Siopio was therefore designed to make selling online much easier for local food producers wanting to deliver only to their local area. One such business was Becws Islyn, which has done especially well since joining Siopio.
Patrwm is another Kodergarten system, the subject of a previous case study in this series – it’s the system behind the Smart Towns initiative throughout Wales, enabling businesses to measure footfall, busiest times of day, reasons for visiting a town and all sorts of other data which go on to inform decisions about anything from store opening hours to staff rotas.
One of the exciting things about Patrwm, Paul says, is that it has the potential to work with Siopio so that businesses could set up a promotion in Siopio and then record the sales in the businesses using a simple box with only one button – “so finally you close the loop like you would in an ecommerce transaction, so you can measure conversion ratios.”
An especially innovative Kodergarten solution which has the potential to transform people’slives is the ‘smart home’ system currently being piloted by social housing provider Adra. One of the aims of this system is to help identify to their carers or relatives if a vulnerable tenant might be displaying signs of developing early onset Alzheimer’s. A number of small low-cost battery-operated sensors, which don't rely on wi-fi or 4G, are installed in the property with the resident's consent. The sensors can help to highlight warning signs such as if the tenant has forgotten to close their front door, as well as other factors such as changes in pre-existing patterns of movement and lighting.

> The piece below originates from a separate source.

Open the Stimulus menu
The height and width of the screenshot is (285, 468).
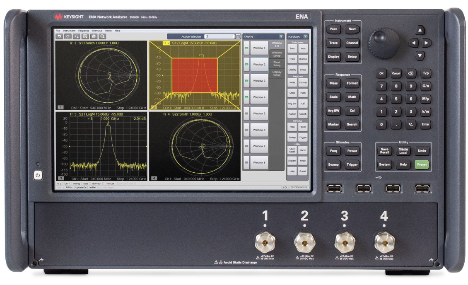click(97, 31)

“The problem that elderly people and their families have is that diagnosis is required in order to secure additional funding for their increased care requirements, which can mean that individuals and families can wait several months from point of diagnosis to receipt of additional funding. Helping them to seek an earlier diagnosis has the potential to reduce the length of this difficult transitional period.
“Now that we have successfully completed phase 1 we are currently hoping to commence a larger phase 2 pilot in the summer which would enable us to roll this out across more properties and enhance the system's data analytics capabilities.”

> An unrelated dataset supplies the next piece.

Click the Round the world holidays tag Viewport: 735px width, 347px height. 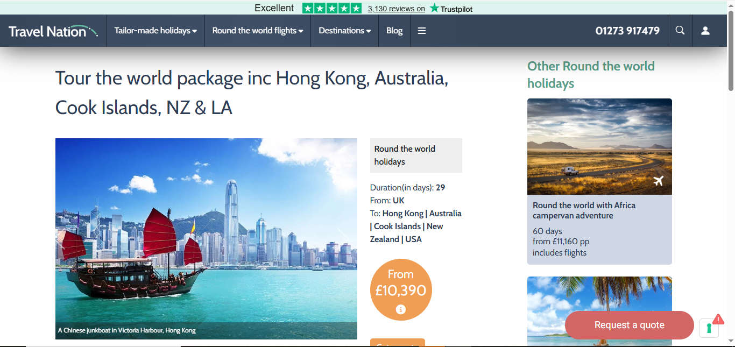(x=405, y=155)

If an anomaly is detected, the system can send an SMS to the carer in real time. What’s more, a URL for the house’s data can be shared with friends and relatives for monitoring. Although the data doesn’t contain any identifying information, relatives know it’s the right house – and, if need be, access to the data can be rescinded by simply generating a new URL.
Another Kodergarten solution has the potential to save local authorities huge sums of money while helping to safeguard schoolchildren.
The GDPR-compliant school pupil transport analytics system, which uses generic mobile devices to log a child’s entry onto a school bus, was initially set up to help identify when a child had shared a bus with a Covid-positive schoolmate.
But the system does a lot more than this, in fact – because it can help parents, schools and education departments understand if a child didn’t get onto the bus, which has implications for improving child safety.
What’s more, the system can help local authorities to manage transport budgets by reporting on how well-used a service is. A single school bus service can cost a local authority up to£45-£60,000 per annum, Paul explains. If a route has only 29 unique users of the service, the local authority can reduce the capacity from a £40,000 per annum 45-seater bus to a £25,000 per annum 30-seater, or merge the service with another that is also being under-utilised. And with budgets having suffered cuts of up to 60% in the past five to ten years, the system looks set to help local authorities meet future budgeting challenges head-on.
With many other exciting projects in development – such as their bus service timetabling software that is being rolled out to operators across Wales, which is also currently being adopted for use across the whole of England as well as Wales, and an “internet of things”-based water level monitoring system for water storage tanks on Enlli, as well as having helped the island’s residents secure access to superfast broadband – it seems very busy times are ahead for Kodergarten.